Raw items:
◇ ◇ ◇

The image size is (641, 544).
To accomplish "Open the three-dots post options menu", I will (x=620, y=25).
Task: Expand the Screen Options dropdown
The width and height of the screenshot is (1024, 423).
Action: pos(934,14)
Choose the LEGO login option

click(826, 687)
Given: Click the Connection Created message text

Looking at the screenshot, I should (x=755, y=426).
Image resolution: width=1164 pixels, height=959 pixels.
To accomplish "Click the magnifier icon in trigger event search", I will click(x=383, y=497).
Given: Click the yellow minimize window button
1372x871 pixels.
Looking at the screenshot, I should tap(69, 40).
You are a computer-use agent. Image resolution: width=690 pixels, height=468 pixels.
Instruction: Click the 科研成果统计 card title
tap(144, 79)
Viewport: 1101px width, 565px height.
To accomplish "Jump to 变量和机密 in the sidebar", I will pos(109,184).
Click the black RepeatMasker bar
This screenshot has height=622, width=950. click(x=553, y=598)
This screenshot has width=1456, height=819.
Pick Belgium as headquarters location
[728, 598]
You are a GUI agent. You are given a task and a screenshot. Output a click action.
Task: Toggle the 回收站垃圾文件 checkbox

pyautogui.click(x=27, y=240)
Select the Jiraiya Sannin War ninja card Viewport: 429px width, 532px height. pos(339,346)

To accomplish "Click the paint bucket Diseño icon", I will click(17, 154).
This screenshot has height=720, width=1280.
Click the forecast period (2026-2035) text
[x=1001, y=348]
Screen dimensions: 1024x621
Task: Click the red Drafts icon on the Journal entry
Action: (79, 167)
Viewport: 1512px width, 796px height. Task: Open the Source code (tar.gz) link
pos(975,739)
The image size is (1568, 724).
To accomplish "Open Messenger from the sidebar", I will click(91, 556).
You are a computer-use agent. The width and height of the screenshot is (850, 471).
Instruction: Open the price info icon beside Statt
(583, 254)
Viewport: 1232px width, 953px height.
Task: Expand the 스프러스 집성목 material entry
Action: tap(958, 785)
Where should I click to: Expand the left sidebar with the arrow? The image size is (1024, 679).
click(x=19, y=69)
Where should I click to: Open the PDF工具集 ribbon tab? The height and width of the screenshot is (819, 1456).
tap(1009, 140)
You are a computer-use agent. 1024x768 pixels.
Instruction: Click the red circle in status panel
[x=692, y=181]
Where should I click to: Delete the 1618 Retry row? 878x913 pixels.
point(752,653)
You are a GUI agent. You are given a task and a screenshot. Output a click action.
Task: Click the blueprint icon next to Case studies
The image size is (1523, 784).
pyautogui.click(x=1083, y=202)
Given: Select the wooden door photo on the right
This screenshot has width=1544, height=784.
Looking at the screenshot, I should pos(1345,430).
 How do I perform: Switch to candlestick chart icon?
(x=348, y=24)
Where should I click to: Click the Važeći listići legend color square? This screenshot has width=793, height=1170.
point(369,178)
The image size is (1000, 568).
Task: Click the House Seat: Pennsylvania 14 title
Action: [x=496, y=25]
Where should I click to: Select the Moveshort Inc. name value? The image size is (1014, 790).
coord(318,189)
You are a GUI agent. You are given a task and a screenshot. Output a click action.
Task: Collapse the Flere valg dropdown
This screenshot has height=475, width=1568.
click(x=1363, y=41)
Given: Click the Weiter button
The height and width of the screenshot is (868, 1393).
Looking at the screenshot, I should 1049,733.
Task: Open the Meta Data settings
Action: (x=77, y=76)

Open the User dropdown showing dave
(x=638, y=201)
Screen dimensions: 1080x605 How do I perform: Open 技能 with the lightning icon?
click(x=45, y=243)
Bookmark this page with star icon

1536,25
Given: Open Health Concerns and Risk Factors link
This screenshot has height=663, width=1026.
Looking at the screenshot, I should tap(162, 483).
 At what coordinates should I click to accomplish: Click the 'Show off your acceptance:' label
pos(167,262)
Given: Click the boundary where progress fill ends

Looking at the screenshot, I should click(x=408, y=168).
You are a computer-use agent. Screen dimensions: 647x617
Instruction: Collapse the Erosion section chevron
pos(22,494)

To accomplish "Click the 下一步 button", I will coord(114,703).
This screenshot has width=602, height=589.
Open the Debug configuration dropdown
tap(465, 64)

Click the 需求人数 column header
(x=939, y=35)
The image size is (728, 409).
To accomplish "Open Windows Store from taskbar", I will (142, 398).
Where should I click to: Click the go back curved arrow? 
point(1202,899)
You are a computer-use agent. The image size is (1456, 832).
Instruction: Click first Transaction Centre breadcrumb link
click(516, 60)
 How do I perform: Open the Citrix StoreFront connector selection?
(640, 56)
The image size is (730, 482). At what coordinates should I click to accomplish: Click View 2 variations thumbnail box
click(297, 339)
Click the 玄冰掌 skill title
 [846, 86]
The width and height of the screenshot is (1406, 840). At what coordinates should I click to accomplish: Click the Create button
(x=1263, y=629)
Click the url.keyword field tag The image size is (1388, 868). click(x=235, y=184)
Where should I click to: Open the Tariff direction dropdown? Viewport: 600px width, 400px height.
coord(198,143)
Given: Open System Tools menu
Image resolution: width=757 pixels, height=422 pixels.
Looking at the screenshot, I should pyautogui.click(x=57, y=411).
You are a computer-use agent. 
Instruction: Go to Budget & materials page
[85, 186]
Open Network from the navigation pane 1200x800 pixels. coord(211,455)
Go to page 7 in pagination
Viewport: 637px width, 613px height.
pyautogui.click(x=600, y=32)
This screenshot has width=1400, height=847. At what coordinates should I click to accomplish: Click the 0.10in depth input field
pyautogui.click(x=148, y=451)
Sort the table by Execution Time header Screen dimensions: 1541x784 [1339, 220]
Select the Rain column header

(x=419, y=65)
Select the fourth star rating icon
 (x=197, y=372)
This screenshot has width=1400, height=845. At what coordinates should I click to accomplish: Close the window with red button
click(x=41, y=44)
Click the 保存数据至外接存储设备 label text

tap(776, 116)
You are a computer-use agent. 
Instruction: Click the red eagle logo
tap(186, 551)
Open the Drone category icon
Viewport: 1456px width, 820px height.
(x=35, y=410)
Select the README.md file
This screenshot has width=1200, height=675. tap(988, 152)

◇ ◇ ◇

- [Direction] Repeat all of the items above line for line, with no changes.

- [Solution to the exercise]
The image size is (641, 544).
To accomplish "Open the three-dots post options menu", I will (x=620, y=25).
Task: Expand the Screen Options dropdown
The width and height of the screenshot is (1024, 423).
Action: pos(934,14)
Choose the LEGO login option

click(826, 687)
Given: Click the Connection Created message text

Looking at the screenshot, I should (x=755, y=426).
Image resolution: width=1164 pixels, height=959 pixels.
To accomplish "Click the magnifier icon in trigger event search", I will click(x=383, y=497).
Given: Click the yellow minimize window button
1372x871 pixels.
Looking at the screenshot, I should tap(69, 40).
You are a computer-use agent. Image resolution: width=690 pixels, height=468 pixels.
Instruction: Click the 科研成果统计 card title
tap(144, 79)
Viewport: 1101px width, 565px height.
To accomplish "Jump to 变量和机密 in the sidebar", I will pos(109,184).
Click the black RepeatMasker bar
This screenshot has height=622, width=950. click(x=553, y=598)
This screenshot has width=1456, height=819.
Pick Belgium as headquarters location
[728, 598]
You are a GUI agent. You are given a task and a screenshot. Output a click action.
Task: Toggle the 回收站垃圾文件 checkbox

pyautogui.click(x=27, y=240)
Select the Jiraiya Sannin War ninja card Viewport: 429px width, 532px height. pos(339,346)

To accomplish "Click the paint bucket Diseño icon", I will click(17, 154).
This screenshot has height=720, width=1280.
Click the forecast period (2026-2035) text
[x=1001, y=348]
Screen dimensions: 1024x621
Task: Click the red Drafts icon on the Journal entry
Action: (79, 167)
Viewport: 1512px width, 796px height. Task: Open the Source code (tar.gz) link
pos(975,739)
The image size is (1568, 724).
To accomplish "Open Messenger from the sidebar", I will click(91, 556).
You are a computer-use agent. The width and height of the screenshot is (850, 471).
Instruction: Open the price info icon beside Statt
(583, 254)
Viewport: 1232px width, 953px height.
Task: Expand the 스프러스 집성목 material entry
Action: tap(958, 785)
Where should I click to: Expand the left sidebar with the arrow? The image size is (1024, 679).
click(x=19, y=69)
Where should I click to: Open the PDF工具集 ribbon tab? The height and width of the screenshot is (819, 1456).
tap(1009, 140)
You are a computer-use agent. 1024x768 pixels.
Instruction: Click the red circle in status panel
[x=692, y=181]
Where should I click to: Delete the 1618 Retry row? 878x913 pixels.
point(752,653)
You are a GUI agent. You are given a task and a screenshot. Output a click action.
Task: Click the blueprint icon next to Case studies
The image size is (1523, 784).
pyautogui.click(x=1083, y=202)
Given: Select the wooden door photo on the right
This screenshot has width=1544, height=784.
Looking at the screenshot, I should pos(1345,430).
 How do I perform: Switch to candlestick chart icon?
(x=348, y=24)
Where should I click to: Click the Važeći listići legend color square? This screenshot has width=793, height=1170.
point(369,178)
The image size is (1000, 568).
Task: Click the House Seat: Pennsylvania 14 title
Action: [x=496, y=25]
Where should I click to: Select the Moveshort Inc. name value? The image size is (1014, 790).
coord(318,189)
You are a GUI agent. You are given a task and a screenshot. Output a click action.
Task: Collapse the Flere valg dropdown
This screenshot has height=475, width=1568.
click(x=1363, y=41)
Given: Click the Weiter button
The height and width of the screenshot is (868, 1393).
Looking at the screenshot, I should 1049,733.
Task: Open the Meta Data settings
Action: (x=77, y=76)

Open the User dropdown showing dave
(x=638, y=201)
Screen dimensions: 1080x605 How do I perform: Open 技能 with the lightning icon?
click(x=45, y=243)
Bookmark this page with star icon

1536,25
Given: Open Health Concerns and Risk Factors link
This screenshot has height=663, width=1026.
Looking at the screenshot, I should tap(162, 483).
 At what coordinates should I click to accomplish: Click the 'Show off your acceptance:' label
pos(167,262)
Given: Click the boundary where progress fill ends

Looking at the screenshot, I should click(x=408, y=168).
You are a computer-use agent. Screen dimensions: 647x617
Instruction: Collapse the Erosion section chevron
pos(22,494)

To accomplish "Click the 下一步 button", I will coord(114,703).
This screenshot has width=602, height=589.
Open the Debug configuration dropdown
tap(465, 64)

Click the 需求人数 column header
(x=939, y=35)
The image size is (728, 409).
To accomplish "Open Windows Store from taskbar", I will (142, 398).
Where should I click to: Click the go back curved arrow? 
point(1202,899)
You are a computer-use agent. The image size is (1456, 832).
Instruction: Click first Transaction Centre breadcrumb link
click(516, 60)
 How do I perform: Open the Citrix StoreFront connector selection?
(640, 56)
The image size is (730, 482). At what coordinates should I click to accomplish: Click View 2 variations thumbnail box
click(297, 339)
Click the 玄冰掌 skill title
 [846, 86]
The width and height of the screenshot is (1406, 840). At what coordinates should I click to accomplish: Click the Create button
(x=1263, y=629)
Click the url.keyword field tag The image size is (1388, 868). click(x=235, y=184)
Where should I click to: Open the Tariff direction dropdown? Viewport: 600px width, 400px height.
coord(198,143)
Given: Open System Tools menu
Image resolution: width=757 pixels, height=422 pixels.
Looking at the screenshot, I should pyautogui.click(x=57, y=411).
You are a computer-use agent. 
Instruction: Go to Budget & materials page
[85, 186]
Open Network from the navigation pane 1200x800 pixels. coord(211,455)
Go to page 7 in pagination
Viewport: 637px width, 613px height.
pyautogui.click(x=600, y=32)
This screenshot has width=1400, height=847. At what coordinates should I click to accomplish: Click the 0.10in depth input field
pyautogui.click(x=148, y=451)
Sort the table by Execution Time header Screen dimensions: 1541x784 [1339, 220]
Select the Rain column header

(x=419, y=65)
Select the fourth star rating icon
 (x=197, y=372)
This screenshot has width=1400, height=845. At what coordinates should I click to accomplish: Close the window with red button
click(x=41, y=44)
Click the 保存数据至外接存储设备 label text

tap(776, 116)
You are a computer-use agent. 
Instruction: Click the red eagle logo
tap(186, 551)
Open the Drone category icon
Viewport: 1456px width, 820px height.
(x=35, y=410)
Select the README.md file
This screenshot has width=1200, height=675. tap(988, 152)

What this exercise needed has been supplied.